Turma declara nulidade de cláusula contratual que estipula duração semanal do trabalho móvel
Um dos critérios adotados pela legislação trabalhista para a fixação da remuneração pelo trabalho é o pagamento de salário por unidade de tempo, no qual se considera a duração do serviço prestado. Mas não só a duração do trabalho efetivamente prestado, mas também a própria disponibilidade do empregado perante o empregador deve ser levada em conta para calcular a remuneração devida. Nessa modalidade de aferição salarial, a jornada de trabalho e a duração semanal ou mensal do tempo trabalhado ou à disposição é o critério de cálculo, independentemente do volume da produção ou da obra produzida.
A 3ª Turma do TRT-MG analisou, recentemente, o recurso de uma empregada que tratava da questão da retribuição salarial por unidade de tempo. Uma empregada buscava o deferimento de diferenças salariais, ao argumento de que ficava à disposição da empregadora 08 horas diárias ou 44 semanais, mas recebia somente pelo tempo trabalhado. E a juíza convocada Maria Cecília Alves Pinto, relatora do recurso, deu razão a ela, entendendo como ilegal a jornada de trabalho estipulada no contrato.
A cláusula dispõe que a duração normal semanal do trabalho da contratada seria móvel e variável, com limite máximo de 44 horas e mínimo de mínimo de 8 horas. Estabelece ainda que a jornada semanal deveria ser ajustada de comum acordo entre as partes, com pelo menos 10 dias de antecedência do início de cada semana, devendo ser observados os limites legais de 11 horas consecutivas entre duas jornadas e o descanso de 24 horas por semana de trabalho. "Tudo em consonância com a disponibilidade da contratada, visando principalmente adequar seu horário de trabalho a outras atividades, como lazer, estudos ou mesmo outra atividade profissional" , reza a cláusula.
Mas, diante da constatação de que a empregada apenas tomaria ciência da jornada a ser cumprida alguns dias antes de sua fixação, a juíza convocada concluiu que ela ficava à disposição da empregadora no período máximo (44 horas semanais), mesmo não sendo chamada para trabalhar, tendo em vista que o mínimo de labor garantido era de 8 horas diárias. "Tanto isso é verdade que no parágrafo primeiro foi anotado que as horas trabalhadas até o limite normal diário de 8 horas não seriam computadas e pagas como horas extraordinárias, o que somente ocorreria relativamente à que superasse tal limite. Denota-se que o reclamante permanecia à disposição patronal por 8 horas diárias e 44 semanais, devendo ser remunerado de acordo com essa disponibilização de tempo" , explicou.

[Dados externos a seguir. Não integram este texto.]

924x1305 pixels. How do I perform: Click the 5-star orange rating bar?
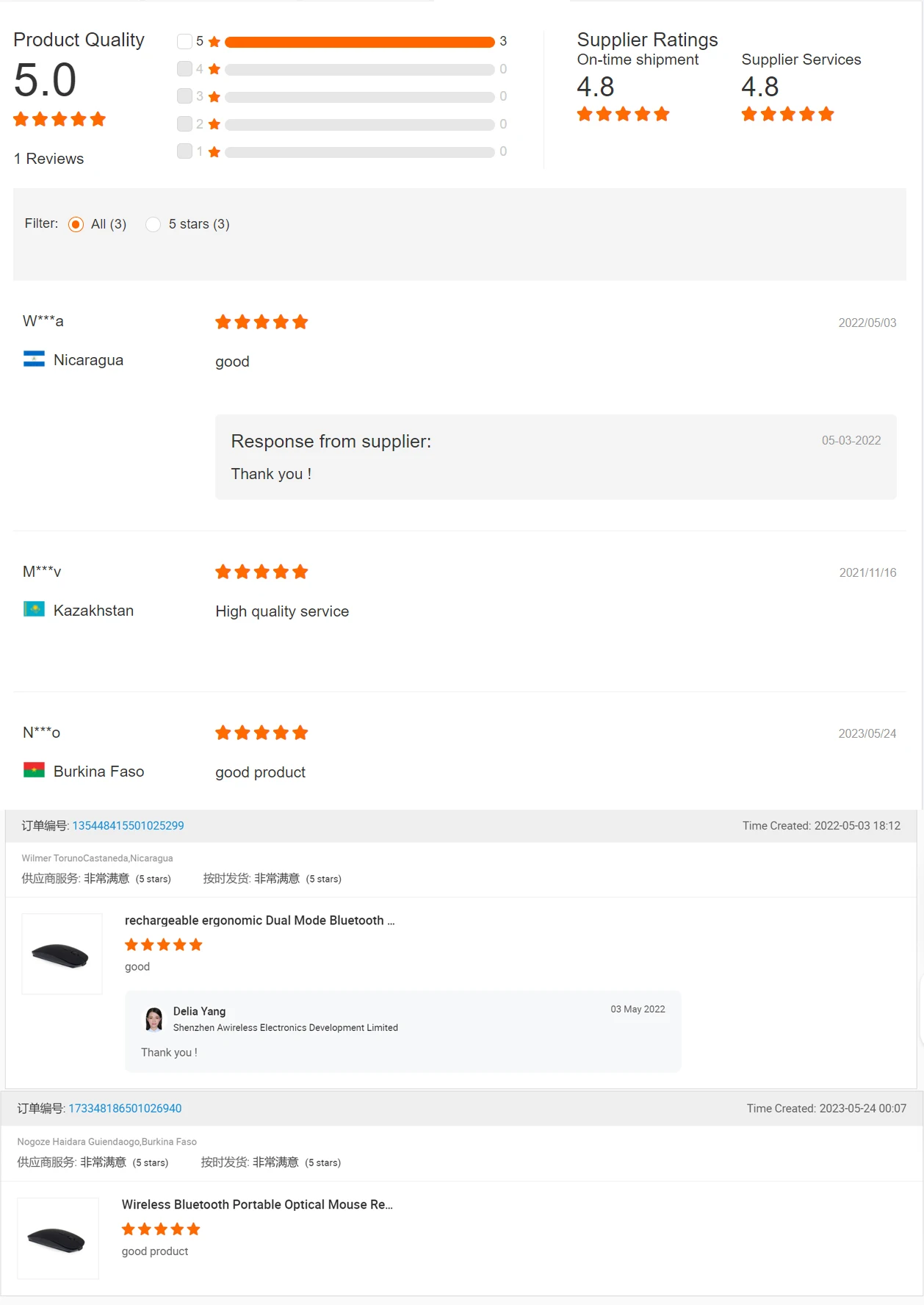click(x=359, y=42)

De acordo com a magistrada, a jornada a ser cumprida pelo trabalhador deve ser estabelecida previamente, de forma a permitir ao empregado conhecer de antemão não somente seu horário de trabalho, como também o seu salário mensal. Caso contrário, o contrato estará estipulando uma condição que atende única e exclusivamente à conveniência da empresa, sendo prejudicial ao empregado.
Ela observou que o prazo de apenas de 10 dias para cientificar o empregado da sua jornada é exíguo, já que não propicia ao trabalhador tempo para a sua organização, de forma a permitir a prática de outras atividades do cotidiano, sejam particulares ou profissionais. Pontuando que nem mesmo no âmbito do Direito Civil é permitida a fixação de cláusula contratual que submete uma das partes ao puro arbítrio da outra para o cumprimento de determinada obrigação (art. 122/CC), frisou que essa mesma regra deve ser observada no contrato de trabalho, especialmente em se considerando que o objeto deste contrato é a força de trabalho da pessoa humana.

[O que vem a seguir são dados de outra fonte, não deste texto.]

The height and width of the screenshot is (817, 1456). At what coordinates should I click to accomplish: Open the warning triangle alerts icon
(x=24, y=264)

A relatora ainda destacou que esse tipo de contratação impõe a predominância de interesses puramente econômicos em detrimento dos sociais, contrariando princípios constitucionais e, por isso mesmo, não pode prevalecer. Nesse contexto, ressaltou não ser justo que a empregada receba apenas pelas horas laboradas, quando se manteve à disposição do empregador ao longo de toda jornada de 08 horas. E que a forma de contratação adotada transfere para o trabalhador o risco do empreendimento, circunstância vedada pelos artigos 2º e 9º da CLT. Por tudo isso, declarou nula a cláusula contratual.

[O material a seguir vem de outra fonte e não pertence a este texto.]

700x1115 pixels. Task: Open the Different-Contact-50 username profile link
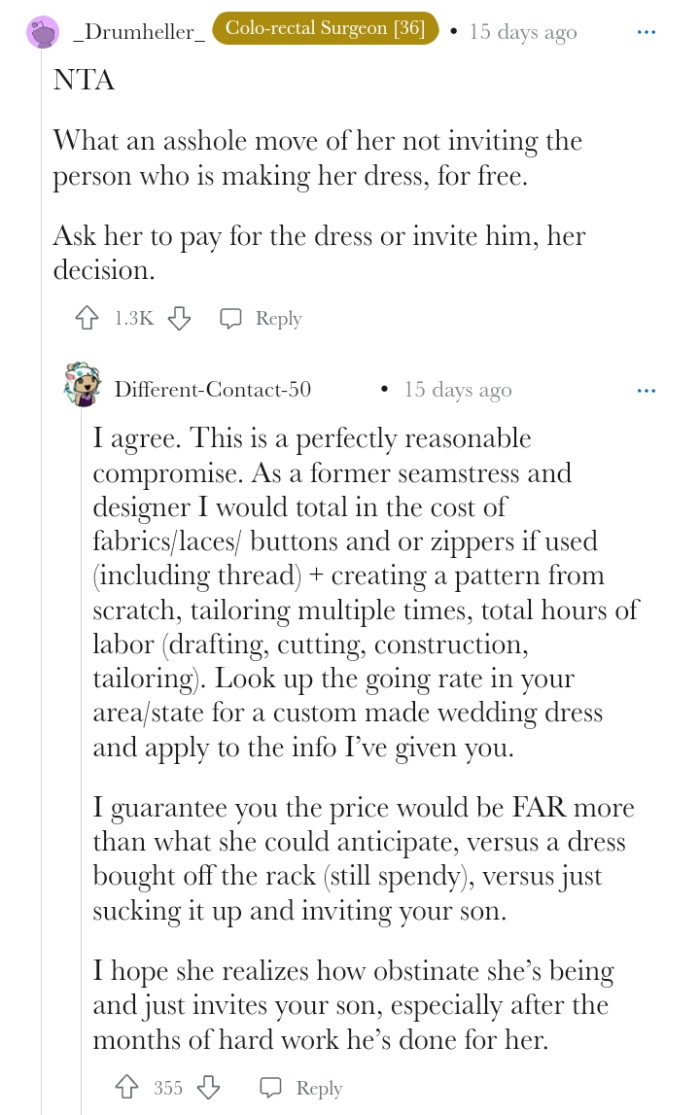[213, 390]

Assim, considerou que a empregada tem direito à remuneração correspondente a 220 horas mensais, considerado o valor do piso salarial, já incluído neste montante o repouso semanal remunerado. Foram deferidas, portanto, as diferenças salariais entre os salários recebidos e os pisos fixados nos instrumentos coletivos da categoria, com os reflexos cabíveis. O entendimento foi acompanhado pelos demais julgadores da Turma.